Introduction
A defining feature of the angiosperms is their remarkable floral
diversity. (Armbruster 2014; Hernández-Hernández & Wiens 2020). Darwin
first recognized that the diversity of floral shape, size, colour and
scent could be attributable to selection by pollinators (Darwin 1877).
This realization has resulted in a large modern research program,
spawning ecological, evolutionary and genetic studies, investigating how
interactions between plants and pollinators drive floral evolution
(Harder & Johnson 2009; Van der Niet & Johnson 2012). While we are now
heading toward a strong mechanistic understanding of how flowers evolve
(Moyroud & Glover 2017; Shan et al. 2019; Fattorini & Glover
2020), the ecological processes involved in flower diversification
remain poorly understood (Kay & Sargent 2009; Johnson 2010; Van der
Niet & Johnson 2012; Armbruster 2017).
Most of our understanding of how flowers diversify derives from two
principles, which were combined into the Grant-Stebbins model (Johnson
2006, 2010). First, flowering plants should adapt to the most effective
pollinator in a given environment (Stebbins 1970); that is, the
pollinator that visits most frequently (number of visits) and
efficiently (per-visit pollen transport efficiency) (Armbruster 2014).

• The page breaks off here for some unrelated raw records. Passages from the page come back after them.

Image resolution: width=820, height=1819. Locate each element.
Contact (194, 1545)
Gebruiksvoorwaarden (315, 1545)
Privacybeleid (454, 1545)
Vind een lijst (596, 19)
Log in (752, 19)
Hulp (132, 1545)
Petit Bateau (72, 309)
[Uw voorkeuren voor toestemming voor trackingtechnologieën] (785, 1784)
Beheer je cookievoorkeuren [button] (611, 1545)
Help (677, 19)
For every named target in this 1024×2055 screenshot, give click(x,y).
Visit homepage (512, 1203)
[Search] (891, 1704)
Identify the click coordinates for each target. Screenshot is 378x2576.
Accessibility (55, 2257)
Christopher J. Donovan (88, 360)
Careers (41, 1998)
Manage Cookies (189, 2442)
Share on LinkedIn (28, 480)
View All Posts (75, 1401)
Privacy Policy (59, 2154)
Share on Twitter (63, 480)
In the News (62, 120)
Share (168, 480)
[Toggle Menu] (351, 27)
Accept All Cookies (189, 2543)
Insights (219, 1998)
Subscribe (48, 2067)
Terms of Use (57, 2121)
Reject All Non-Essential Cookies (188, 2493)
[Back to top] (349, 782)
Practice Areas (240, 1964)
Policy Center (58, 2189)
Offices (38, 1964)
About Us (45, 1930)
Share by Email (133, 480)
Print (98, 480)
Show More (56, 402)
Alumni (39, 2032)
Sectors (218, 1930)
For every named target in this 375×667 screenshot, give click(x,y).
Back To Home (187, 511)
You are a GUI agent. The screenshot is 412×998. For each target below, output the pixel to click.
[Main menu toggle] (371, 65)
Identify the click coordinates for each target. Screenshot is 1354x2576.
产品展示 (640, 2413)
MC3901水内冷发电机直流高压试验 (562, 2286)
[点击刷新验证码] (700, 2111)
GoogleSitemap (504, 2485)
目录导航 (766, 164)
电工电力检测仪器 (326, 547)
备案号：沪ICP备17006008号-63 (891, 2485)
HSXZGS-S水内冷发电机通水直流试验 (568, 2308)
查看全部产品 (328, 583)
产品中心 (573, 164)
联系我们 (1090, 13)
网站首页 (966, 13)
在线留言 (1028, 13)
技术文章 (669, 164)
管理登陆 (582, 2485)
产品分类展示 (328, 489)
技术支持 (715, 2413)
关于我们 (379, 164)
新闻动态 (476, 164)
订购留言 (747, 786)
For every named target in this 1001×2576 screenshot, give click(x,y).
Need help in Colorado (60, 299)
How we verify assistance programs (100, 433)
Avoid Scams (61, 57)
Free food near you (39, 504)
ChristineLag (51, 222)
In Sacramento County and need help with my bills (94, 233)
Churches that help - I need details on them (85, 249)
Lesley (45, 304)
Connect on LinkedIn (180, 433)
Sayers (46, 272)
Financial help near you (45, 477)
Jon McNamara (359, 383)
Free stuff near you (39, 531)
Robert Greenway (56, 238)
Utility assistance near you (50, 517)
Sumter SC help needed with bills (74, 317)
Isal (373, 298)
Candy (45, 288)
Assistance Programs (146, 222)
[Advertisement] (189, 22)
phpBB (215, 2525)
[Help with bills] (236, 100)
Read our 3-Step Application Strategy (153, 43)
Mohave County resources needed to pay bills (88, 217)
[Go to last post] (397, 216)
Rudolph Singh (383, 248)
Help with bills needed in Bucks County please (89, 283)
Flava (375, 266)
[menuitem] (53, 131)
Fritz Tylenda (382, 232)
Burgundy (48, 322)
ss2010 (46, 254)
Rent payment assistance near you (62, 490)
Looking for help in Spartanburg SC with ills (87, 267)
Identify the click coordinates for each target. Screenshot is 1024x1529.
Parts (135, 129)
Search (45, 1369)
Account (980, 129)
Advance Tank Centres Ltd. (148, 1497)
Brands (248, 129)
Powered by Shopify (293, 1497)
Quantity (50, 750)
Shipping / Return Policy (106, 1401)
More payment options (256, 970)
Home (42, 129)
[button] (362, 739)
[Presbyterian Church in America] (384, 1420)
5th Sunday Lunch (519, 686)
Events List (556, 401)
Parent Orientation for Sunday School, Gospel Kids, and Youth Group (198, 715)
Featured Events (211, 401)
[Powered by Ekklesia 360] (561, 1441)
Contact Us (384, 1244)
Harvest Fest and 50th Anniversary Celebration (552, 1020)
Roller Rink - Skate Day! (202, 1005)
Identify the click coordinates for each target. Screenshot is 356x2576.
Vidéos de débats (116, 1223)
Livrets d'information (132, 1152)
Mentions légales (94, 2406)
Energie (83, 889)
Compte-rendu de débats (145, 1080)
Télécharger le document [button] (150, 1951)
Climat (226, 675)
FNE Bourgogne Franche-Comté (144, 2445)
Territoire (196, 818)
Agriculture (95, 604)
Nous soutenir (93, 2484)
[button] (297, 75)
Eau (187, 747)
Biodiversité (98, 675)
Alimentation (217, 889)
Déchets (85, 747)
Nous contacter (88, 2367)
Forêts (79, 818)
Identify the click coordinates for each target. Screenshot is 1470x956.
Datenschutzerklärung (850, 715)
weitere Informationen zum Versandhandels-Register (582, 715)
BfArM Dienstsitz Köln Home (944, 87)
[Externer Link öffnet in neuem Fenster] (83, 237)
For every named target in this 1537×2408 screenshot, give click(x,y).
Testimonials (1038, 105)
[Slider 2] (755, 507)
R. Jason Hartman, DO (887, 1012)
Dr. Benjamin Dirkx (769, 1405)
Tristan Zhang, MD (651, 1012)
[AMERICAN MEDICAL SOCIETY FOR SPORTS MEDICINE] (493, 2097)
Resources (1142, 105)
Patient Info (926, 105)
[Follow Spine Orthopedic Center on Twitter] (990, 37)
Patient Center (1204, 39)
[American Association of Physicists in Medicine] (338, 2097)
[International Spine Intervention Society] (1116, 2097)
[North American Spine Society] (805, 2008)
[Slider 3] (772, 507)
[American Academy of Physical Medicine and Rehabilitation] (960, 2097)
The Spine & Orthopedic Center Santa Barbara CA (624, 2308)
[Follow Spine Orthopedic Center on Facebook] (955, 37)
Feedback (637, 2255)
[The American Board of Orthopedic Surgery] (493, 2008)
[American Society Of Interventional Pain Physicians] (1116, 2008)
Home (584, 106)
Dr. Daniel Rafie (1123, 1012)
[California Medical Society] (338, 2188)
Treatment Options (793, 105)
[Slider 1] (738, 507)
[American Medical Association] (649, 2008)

Second, since pollinator assemblages are geographically variable, plants
should be under divergent selection in different environments, resulting
in adaptation to different pollinators (Grant & Grant 1965).
Shifts in floral characteristics and pollination systems, however,
frequently occur without associated geographical shifts in pollinator
assemblages, suggesting that other factors drive flower diversification
(Herrera et al. 2006; Van Der Niet et al. 2014; Ferreiroet al. 2017). In the last few decades, several studies have
emphasized the importance of community context in understanding the
ecology and evolution of plant pollination (Caruso 2000; Sargent &
Ackerly 2008; Mitchell et al. 2009; Muchhala et al. 2010).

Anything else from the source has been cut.